When Database Reader is started, the tables will be distributed among the threads in round-robin fashion, then each thread will read one table at a time. When the Tables property is a list of tables, the tables are read in that order. If the Tables property uses a wildcard, the sequence is determined by the order in which the JDBC driver gives Database Reader the list of tables.

Known issue DEV-49013: the maximum number of tables supported by Parallel Threads is 255.

Polling Interval

String

120sec

This property controls how often the adapter reads from the source. By default, it checks the source for new data every two minutes (120 seconds). If there is new data, the adapter reads it and sends it to the adapter's output stream. The value may be specified in seconds (as in the default) or milliseconds (for example, 500ms).

Query

String

Optionally, specify a single SQL SELECT statement specifying the data to return. You may query tables, aliases, synonyms, and views.

Query is not supported when Create Schema is True, Parallel Threads is greater than 1, or Restart Behavior on IL Interruption is Truncate_target_table or Replace_target_table.

When Query is specified and Tables is not, the WAEvent TableName metadata field value will be QUERY. When both Query and Tables are specified, the data specified by Query will be returned, and the Tables setting will be used only to populate the TableName field.

If the query includes a synonym containing a period, it must be enclosed in escaped quotes. For example: select * from \"synonym.name\"

If using a query when the output of a DatabaseReader source is the input of a DatabaseWriter target, specify the target table name as the value of DatabaseReader's Tables field.

Return DateTime As

String

Joda

Set to joda to return timestamp values as Joda timestamps.

Set to String to return timestamp values as strings. The primary purpose of this option is to avoid losing precision when microsecond timestamps are converted to Joda milliseconds. The format of the string is yyyy-mm-dd hh:mm:ss.ffffff.

SSL Config

String

Not applicable to SQL Server in this release.

Start Position

String

The value in the specified check column from which Striim will start reading. Striim will read rows in which the check column's value is the same as or greater or later than this value and skip the other rows. Since Check Column may specify multiple tables you must specify the corresponding table name or wildcard for each value. With the default value %=-1, Striim will read all data from all tables specified in the Tables property.
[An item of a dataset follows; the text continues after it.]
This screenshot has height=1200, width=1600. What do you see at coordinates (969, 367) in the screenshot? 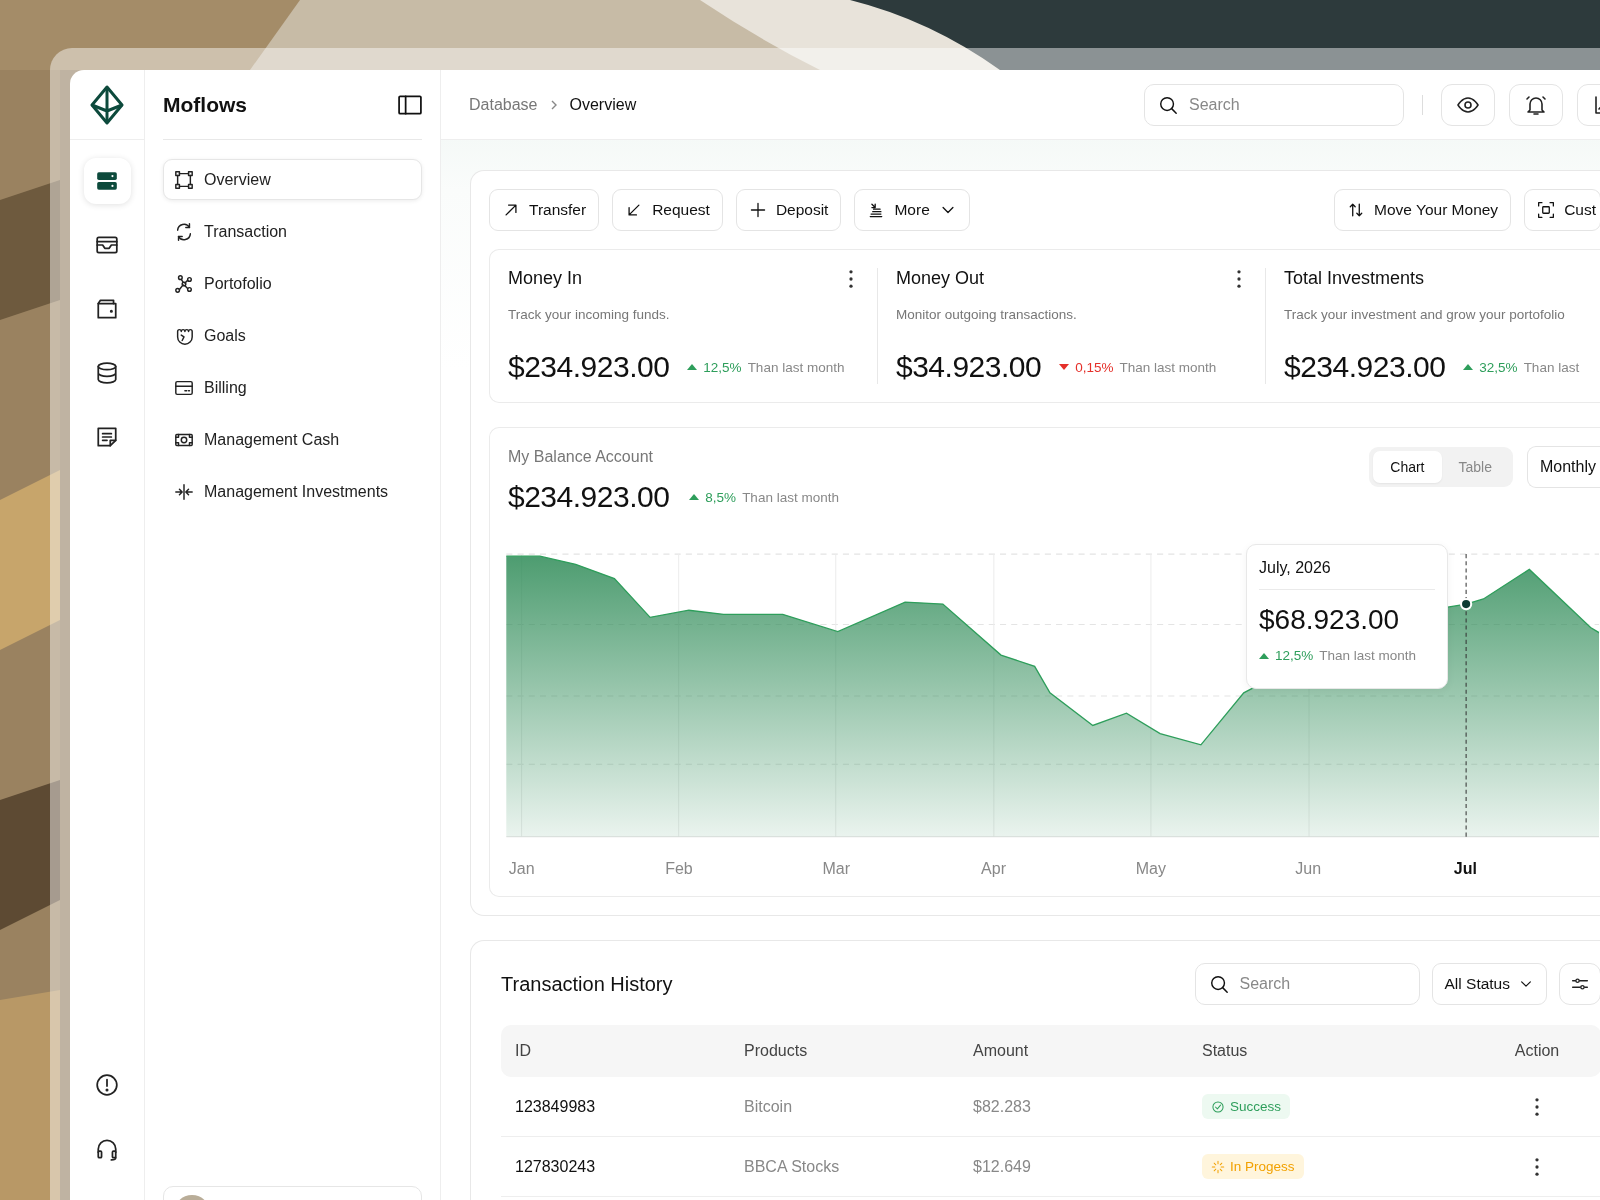
I see `stat-value: $34.923.00` at bounding box center [969, 367].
With the Check Column example above, the Start Position value could be MYSCHEMA.TABLE1=1234; MYSCHEMA.%=2018-OCT-07 18:37:55. Note that this timestamp format is just an example: your source may require a different java.sql.timestamp format, such as yyyy-mm-dd hh:mm:ss, to match the check column's data type.

Tables

String

Specify the table(s) or view(s) to be read. Specify names as <database name>.<schema name>.<table name>. Names are not case-sensitive.

You may specify multiple tables and views as a list separated by semicolons or with the % wildcard. For example, HR% would read all the tables whose names start with HR. You may use the % wildcard only for tables, not for schemas or databases. The wildcard is allowed only at the end of the string: for example, mydb.prefix% is valid, but mydb.%suffix is not.

If you are using the Query property, specify QUERY as the table name.

Modifying this property can interfere with recovery. If recovery is enabled for the application and it is necessary to modify the tables list, export the application (see Apps page), drop it, update the exported TQL with the new values, and import it (see Apps page).

Threadpool Size

Integer

5

Specify the maximum number of threads the adapter will use. This is the maximum number of tables Striim will be able to read simultaneously, provided that Connection Pool Size is set to the same or a higher number.

Username

String

Specify the user name the adapter will use to log in to the server specified in ConnectionURL. This user must have SELECT permission or privileges on the tables specified in the Tables property.

Incremental Batch Reader’s output type is WAEvent. Output is the same as for Database Reader. See Sample Database Reader WAEvent for an example.